O Sentinel-5P é um observador dedicado à composição da atmosfera terrestre, equipado com o espectrômetro Tropomi (Tropospheric Monitoring Instrument). Esse instrumento é capaz de mapear a distribuição de múltiplos gases e poluentes atmosféricos — entre eles óxido nítrico, ozônio, monóxido de carbono, metano e, fundamental aqui, o dióxido de enxofre. As imagens publicadas pela plataforma Adam, vinculada ao Copernicus, trazem um retrato quase em tempo real dessa coluna gasosa que viajou do sul da Itália para o continente africano.
O produto mostrado é a versão Near Real Time (NRTi), que reúne e disponibiliza os dados poucas horas após a observação. Na representação visual, as áreas mais claras correspondem às concentrações mais elevadas de SO2, sinalizando onde o penacho vulcânico ficou mais denso enquanto os ventos o transportavam. Essas leituras não só mapeiam a extensão do fenômeno, mas também servem como bússola para avaliar impactos na qualidade do ar e riscos ao transporte aéreo.
Além do valor imediato para a segurança de voos — já que nuvens vulcânicas ricas em partículas e gases podem afetar motores e sistemas aeronáuticos —, os dados do Sentinel-5P são uma ferramenta essencial para entender efeitos ambientais e de saúde pública em regiões afetadas pelo deslocamento do penacho. Agências ambientais e equipes de monitoramento usam essas camadas de informação para emitir alertas e orientar populações e autoridades locais sobre eventuais perigos.
Como curadora de histórias de impacto e inovação, vejo nesses mapas satelitais uma luz que revela novos caminhos: tecnologia e ciência se entrelaçam para proteger comunidades e preservar o horizonte límpido.
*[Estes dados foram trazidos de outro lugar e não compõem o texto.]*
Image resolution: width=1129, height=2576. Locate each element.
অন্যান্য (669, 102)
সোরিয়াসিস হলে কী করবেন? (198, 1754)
O trabalho do programa Copernicus e a sensibilidade do Tropomi nos permitem semear respostas mais rápidas e fundamentadas diante da força imprevisível da natureza. Em um mundo que precisa construir consensos e planos preventivos, imagens como essa são sementes de ação — e também de responsabilidade.
A Espresso Italia segue atenta a desdobramentos e estudos que quantifiquem a persistência das concentrações de SO2 e seus impactos locais. À medida que os ventos dissiparem o penacho, cientistas e serviços de proteção civil prosseguirão avaliando possíveis efeitos sobre a saúde e o ambiente na região do Mediterrâneo e no Norte da África.